However, the bottom line seems to be that the out-of-order work
causes us not to
immediately queue the next work item in wiphy_radio_work_done():
Correct. The logic is a hold-over from when we didn't use priorities. So the
assumption is that what is on the top of the queue is the 'running' task. This
is no longer the case. However, this logic breaks down only in very specific
conditions which you uncovered.
Specifically, the id that wiphy_radio_work_done() gets called with
match the id of the work on top of the queue (5). So next stays false and we
don't call wiphy_radio_work_next().
Can anybody explain what the reason for this 'next' variable is? It seems like
we would always want to start the next work, no?
The reason for it is that we might remove work items that are not running.
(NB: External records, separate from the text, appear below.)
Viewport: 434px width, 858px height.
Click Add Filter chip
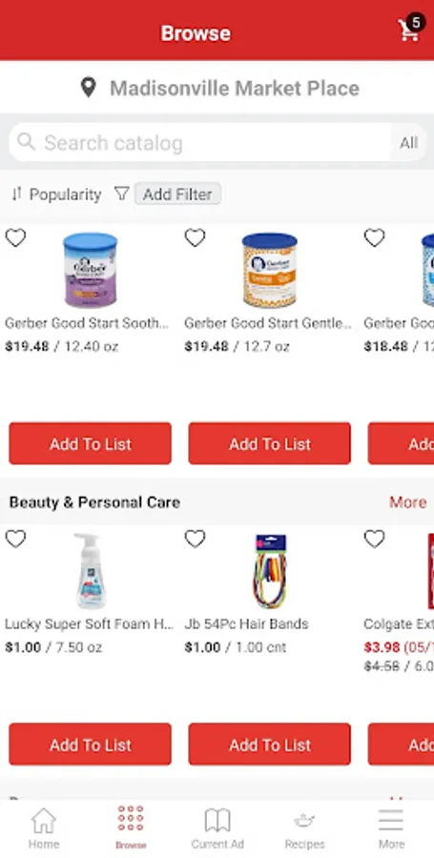177,194
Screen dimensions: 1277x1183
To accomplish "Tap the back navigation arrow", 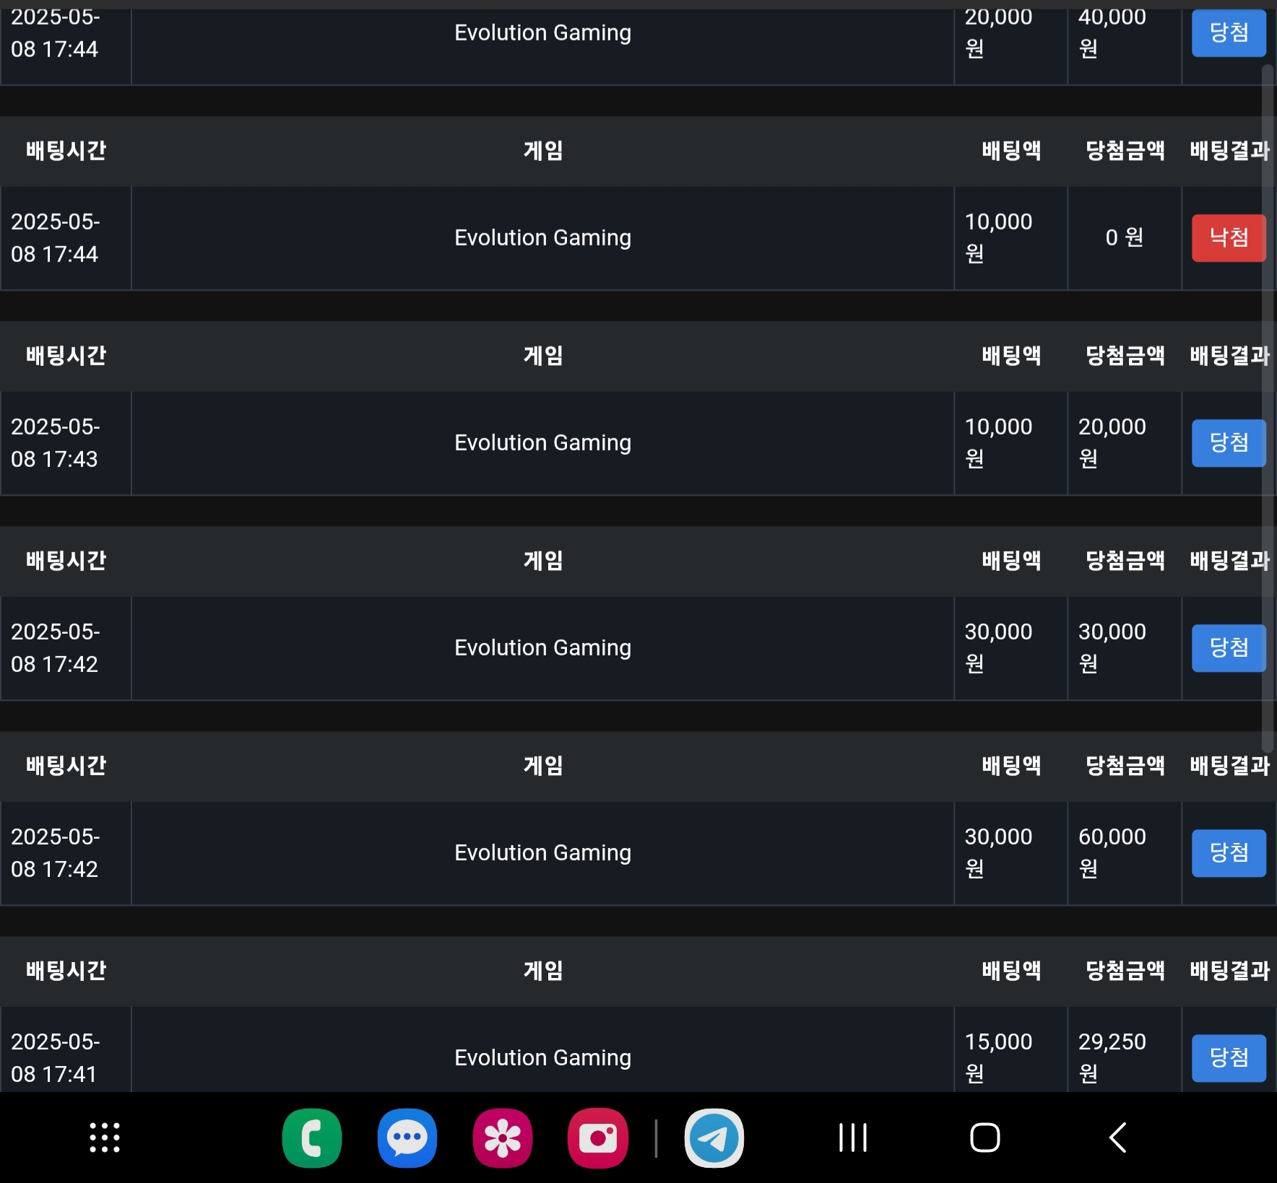I will tap(1117, 1138).
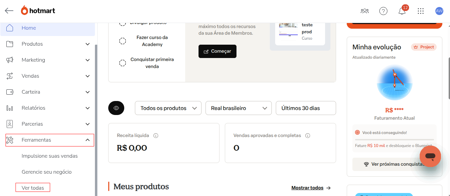Open the notifications bell
Image resolution: width=450 pixels, height=196 pixels.
402,11
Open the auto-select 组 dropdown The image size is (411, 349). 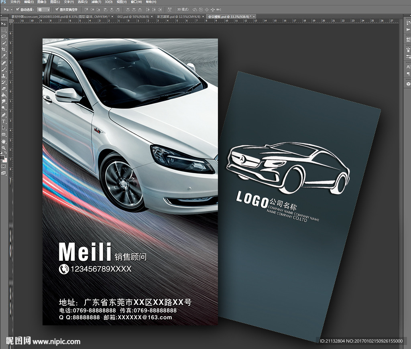(x=43, y=9)
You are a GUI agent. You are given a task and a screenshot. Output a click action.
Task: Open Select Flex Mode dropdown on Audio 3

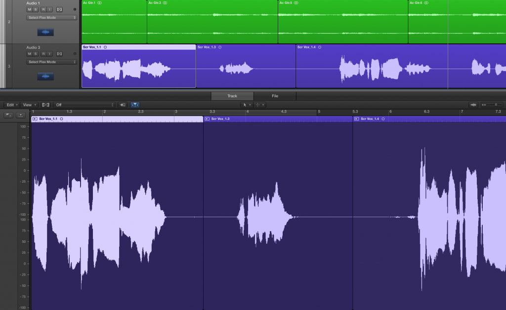click(x=51, y=62)
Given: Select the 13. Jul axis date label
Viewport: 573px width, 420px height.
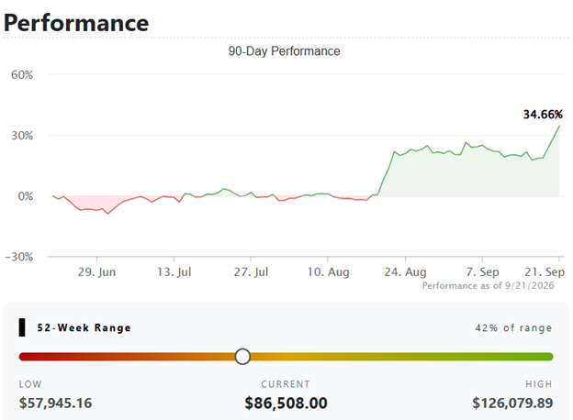Looking at the screenshot, I should pos(174,272).
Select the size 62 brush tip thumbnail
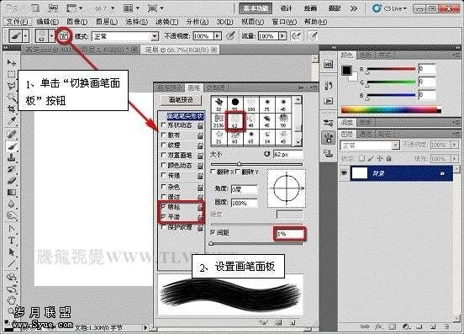This screenshot has height=334, width=464. point(235,121)
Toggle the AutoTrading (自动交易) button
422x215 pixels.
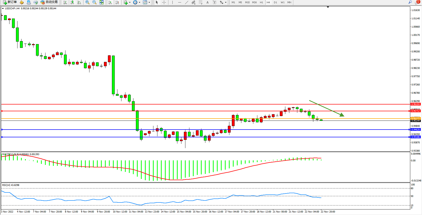pos(49,2)
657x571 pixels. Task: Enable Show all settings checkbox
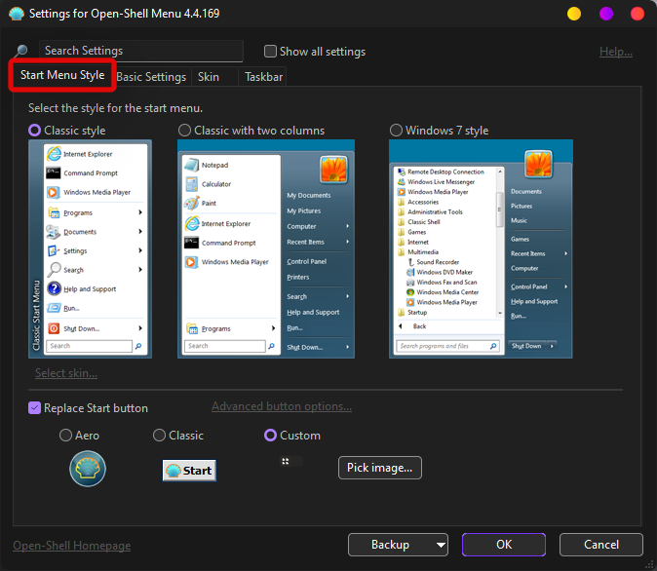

We
can only run a single work item at a time, so this is distinguishing between a
'running work done' and 'non-running work done'. In the latter case, we
shouldn't start any new work.
Not that this is a fix to the out-of-order work (start 4, done 5, see above),
but I could work around iwd getting stuck by refactoring the above function
according to the attached patch. Basically I just removed the logic of this
'next' variable and unconditionally call wiphy_radio_work_next().
I think this is close. But you need to account for the above. We can do it in
one of two ways:
1. when a work item is started, it is artificially assigned INT_MIN priority.
So you can use that as an indicator whether the work item being finished is
running or not.
2. Introduce a specific bool for this purpose.
We also need to update the implementation of wiphy_radio_work_is_running() since
that is also wrong.